ParkWorks, a proposed 7.85-acre development in the heart of Pilsen, is taking special care—architecturally and administratively—to work with the neighborhood. On the developer’s side, Property Markets Group (PMG) organized a number of community meetings to hear from the people who will be most affected by the new multibuilding mixed-use complex. Rather than the typical presentation followed by a question-and-answer session, the meetings could better be described as public critiques. Presentation boards and texts were displayed, with developers and architects on hand to discuss the issues on a more personal level with area’s residents. Yet the community involvement is planned to extend past these initial meetings.

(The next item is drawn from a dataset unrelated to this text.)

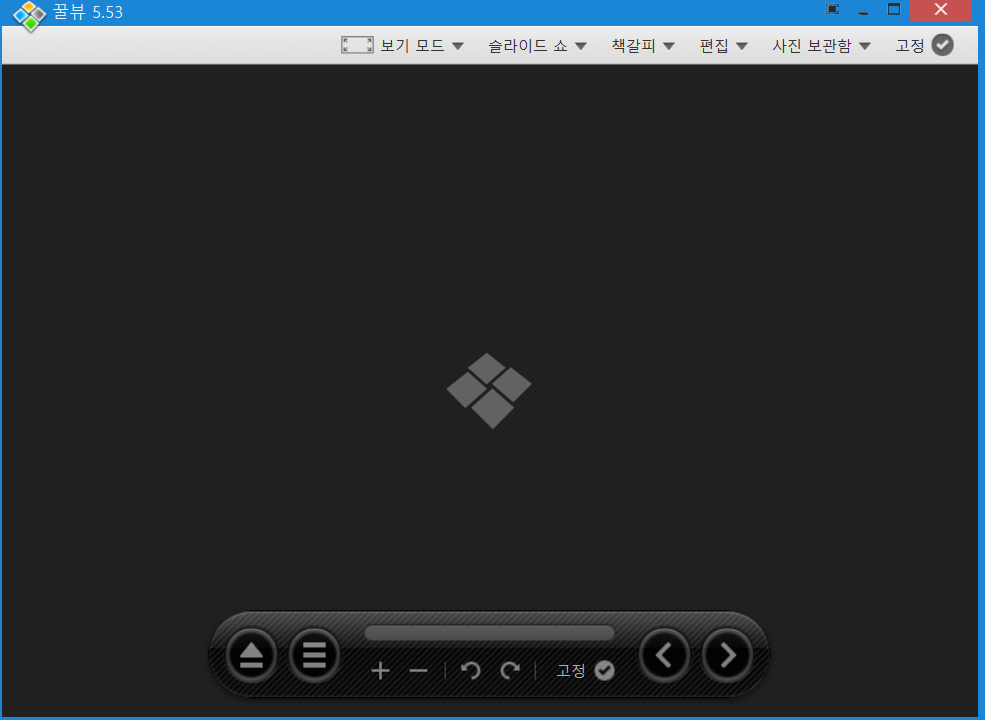Zoom in with the plus icon

point(380,670)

When complete, the project, which will include hundreds of new residential units, will provide a higher percentage of affordable housing than any other private development in Chicago, according to PMG. The development also plans to employ local residents: Two-thirds of the development’s staff will be hired from within the neighborhood, and businesses moving into any of the 10,000 square feet of retail space in the development will be given a 20 percent discount on rent if they hire one-third or more of their staff from the surrounding community. During construction, an employment center is set to be opened on the project’s site to help enable more local employment. Recognizing the area’s demographics, much of the proposal’s communications have also been bilingual, in English and Spanish.

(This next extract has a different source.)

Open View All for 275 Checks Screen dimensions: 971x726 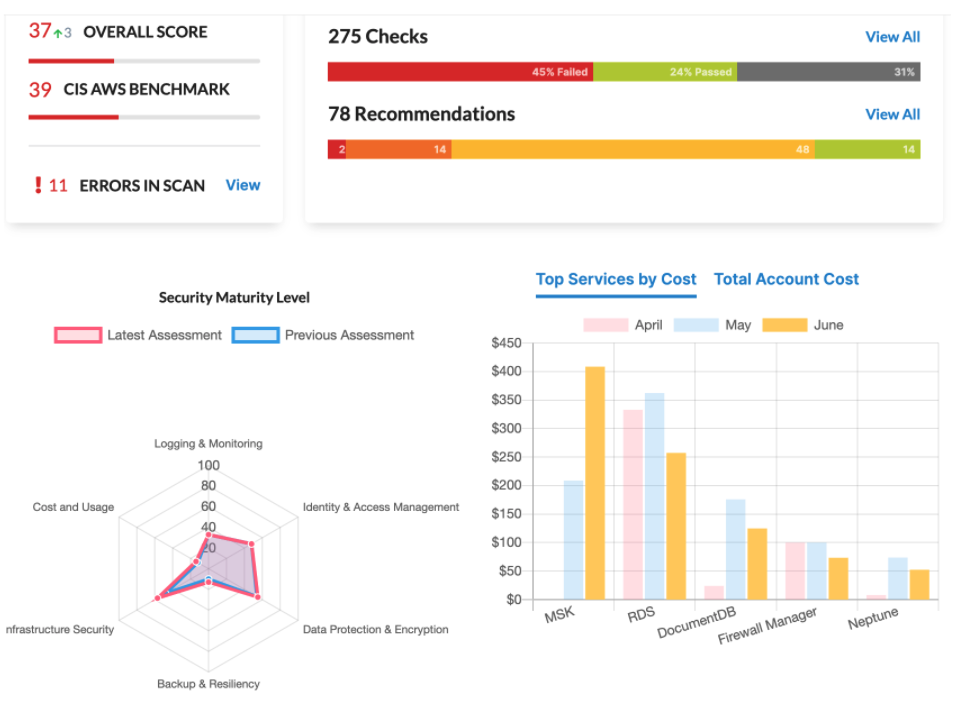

While the developers managed local relations, the project’s architects and planners, Chicago-based Cordogan, Clark & Associates, have worked to provide for the existing community through design. Notably, 50 percent of the development has been set aside for open green space. This includes courtyards and transverse walkways through the site. The heart of the buildings’ campus will also include an “arts walk” along South Peoria Avenue, which bisects the site. The property is also immediately adjacent to the future Paseo Trail, an urban linear park being developed on a former rail line.

Density is often an indicating factor in gentrification, with either swift drops or increases signifying drastic uncontrolled change. In the case of ParkWorks, the project is filling two large, completely empty tracts of land. Thanks to the large amount of open space in the plan, its density will be slightly lower than the surrounding neighborhood. While this will be a net gain for the neighborhood’s density, it is as if the site were filled with the typical two-flats that populate most of the neighborhood.

There is no question that Pilsen, and many neighborhoods like it, are changing. While as a whole Chicago’s population is declining, white millennials are flocking to the city, affecting the demographics and density of particular areas. Many new city dwellers are the adult children of a generation that fled the city to the suburbs starting in the 1960s, making room for the communities that now define Chicago. So, when any development is built, it will undoubtedly attract residents from outside the existing community—it is an experiment in social integration. For the good of the city, and its many diverse communities, one can only hope that experiments like ParkWorks are successful.